“Este colegio siempre ha sido muy conciliador y pasivo. Nos hemos mantenido en una burbuja: mientras hay manifestaciones afuera, los estudiantes y profesores seguimos en el complejo deportivo (…) Siempre ha funcionado fuera de contexto”, dice Marcia Astudillo, presidenta del sindicato de Trabajadores del Colegio Salesianos Alameda.

Este martes la jornada comenzó distinta para ellos. A las 7:00 a.m instalaron toldos, con la ayuda de los apoderados, y pidieron ayuda a los locales cercanos para abastecerse de comida y agua caliente.

Al poco rato, 7:45 a.m, ingresaron los estudiantes a clases. Pero no fue una jornada normal. Antes de las 9:00 salió un grupo en apoyo de los trabajadores y docentes. “Los trabajadores no están solos”, “¡Que don Bosco se entere cómo humillan a los profes!”, se leía en algunas de las pancartas que sostenían en el frontis del establecimiento.

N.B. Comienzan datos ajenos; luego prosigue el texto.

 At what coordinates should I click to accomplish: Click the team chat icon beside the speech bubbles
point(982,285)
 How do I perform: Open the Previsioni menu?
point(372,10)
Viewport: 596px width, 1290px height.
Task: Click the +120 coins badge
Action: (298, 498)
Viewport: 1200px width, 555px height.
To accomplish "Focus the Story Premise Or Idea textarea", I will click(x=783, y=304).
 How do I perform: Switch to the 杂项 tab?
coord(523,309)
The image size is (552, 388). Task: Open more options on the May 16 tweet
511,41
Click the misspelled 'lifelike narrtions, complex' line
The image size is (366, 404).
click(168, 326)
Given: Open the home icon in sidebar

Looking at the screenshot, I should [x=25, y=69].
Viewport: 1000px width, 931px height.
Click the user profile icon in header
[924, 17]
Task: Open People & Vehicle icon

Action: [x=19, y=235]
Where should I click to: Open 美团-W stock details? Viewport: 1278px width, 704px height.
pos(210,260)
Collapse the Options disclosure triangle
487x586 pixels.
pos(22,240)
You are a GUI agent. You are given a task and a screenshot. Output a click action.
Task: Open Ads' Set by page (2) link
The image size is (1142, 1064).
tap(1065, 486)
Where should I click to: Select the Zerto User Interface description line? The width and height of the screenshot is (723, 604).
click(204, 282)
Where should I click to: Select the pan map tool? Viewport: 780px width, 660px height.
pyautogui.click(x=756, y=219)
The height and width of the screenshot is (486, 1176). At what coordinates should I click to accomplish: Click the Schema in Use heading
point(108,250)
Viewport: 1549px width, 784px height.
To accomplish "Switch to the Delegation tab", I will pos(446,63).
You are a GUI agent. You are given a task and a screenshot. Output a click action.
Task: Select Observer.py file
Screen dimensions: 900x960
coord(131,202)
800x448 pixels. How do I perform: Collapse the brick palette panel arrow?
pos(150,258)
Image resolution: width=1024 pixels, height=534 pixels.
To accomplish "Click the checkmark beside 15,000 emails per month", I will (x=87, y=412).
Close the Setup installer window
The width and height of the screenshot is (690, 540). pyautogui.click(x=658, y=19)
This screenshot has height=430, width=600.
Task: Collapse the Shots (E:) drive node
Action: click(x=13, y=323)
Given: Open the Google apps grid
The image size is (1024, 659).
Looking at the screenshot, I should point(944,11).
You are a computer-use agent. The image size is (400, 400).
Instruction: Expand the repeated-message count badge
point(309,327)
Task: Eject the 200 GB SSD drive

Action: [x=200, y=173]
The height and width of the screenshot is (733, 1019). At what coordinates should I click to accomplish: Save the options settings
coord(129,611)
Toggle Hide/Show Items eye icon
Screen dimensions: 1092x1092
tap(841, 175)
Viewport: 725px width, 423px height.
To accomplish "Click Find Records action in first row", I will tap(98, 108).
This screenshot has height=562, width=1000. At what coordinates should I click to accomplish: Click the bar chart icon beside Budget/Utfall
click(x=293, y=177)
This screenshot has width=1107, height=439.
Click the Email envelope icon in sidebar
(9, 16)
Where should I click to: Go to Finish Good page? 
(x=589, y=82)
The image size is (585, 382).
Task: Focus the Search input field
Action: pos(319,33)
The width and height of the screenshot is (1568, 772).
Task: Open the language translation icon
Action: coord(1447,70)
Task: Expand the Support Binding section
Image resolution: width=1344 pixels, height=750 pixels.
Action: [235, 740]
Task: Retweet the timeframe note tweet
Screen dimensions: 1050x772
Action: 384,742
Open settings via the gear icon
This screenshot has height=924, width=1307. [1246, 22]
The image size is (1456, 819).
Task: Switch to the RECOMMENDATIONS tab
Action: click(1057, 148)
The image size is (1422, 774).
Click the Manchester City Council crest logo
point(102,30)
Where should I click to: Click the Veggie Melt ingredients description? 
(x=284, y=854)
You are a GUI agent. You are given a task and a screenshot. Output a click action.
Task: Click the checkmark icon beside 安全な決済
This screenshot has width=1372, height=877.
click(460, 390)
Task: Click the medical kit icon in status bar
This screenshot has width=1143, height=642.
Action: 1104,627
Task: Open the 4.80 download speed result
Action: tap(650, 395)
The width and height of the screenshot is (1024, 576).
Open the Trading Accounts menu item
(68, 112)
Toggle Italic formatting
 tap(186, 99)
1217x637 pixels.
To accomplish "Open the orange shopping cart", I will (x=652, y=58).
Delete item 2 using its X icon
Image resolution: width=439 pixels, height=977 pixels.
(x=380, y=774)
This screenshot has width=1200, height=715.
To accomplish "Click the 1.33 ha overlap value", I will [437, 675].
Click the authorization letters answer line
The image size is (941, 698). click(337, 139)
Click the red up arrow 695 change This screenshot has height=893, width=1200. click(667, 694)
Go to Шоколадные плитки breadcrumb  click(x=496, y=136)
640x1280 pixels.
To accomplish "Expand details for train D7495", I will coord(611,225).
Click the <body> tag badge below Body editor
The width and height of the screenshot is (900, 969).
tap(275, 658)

Las demandas de los trabajadores -docentes, técnicos, asistentes de la educación y funcionarios- pasan por mejoras laborales. Marcia lo detalla:

Estamos pidiendo que, en vez de tener dos días administrativos en cada semestre, sean seis, un aumento de sueldo base del 7 por ciento, y los bonos. Pero eso fue rechazado en su totalidad. Lo único que logramos en la mesa de negociación fue un aumento de $4.600 en el bono de locomoción y colación siempre y cuando tengas un contrato de 44 horas laborales”, precisa.

El sindicato se conformó en 2017 cuando por primera vez negociaron con las autoridades del establecimiento, tras despidos en otros colegios de la congregación. Un actor relevante en las conversaciones que han llevado adelante es el contralor Juan Berríos, quien maneja los ingresos y egresos presupuestarios de la institución.

Más allá de este diálogo, el descontento se mantuvo. Marcia indica que esta vez intentaron modificar el piso que ya habían ganado en 2017 -dos días administrativos-, para recién ahí hablar de un monto económico. Los trabajadores se negaron. “Fuimos a impugnar su respuesta a la Inspección del Trabajo y nos dieron la razón. De ahí, vinieron distintas mesas de negociación y la mediación de cinco días”.

Finalmente, la última respuesta del colegio fue darles un bono de $50.000 por término de negociación y luego uno de $100.000, además de un aumento en movilización de $153 diarios, a los contratados por 44 horas.

“Ninguno de estos ofrecimientos son ganancias que permanezcan en el tiempo”, concluye la dirigenta.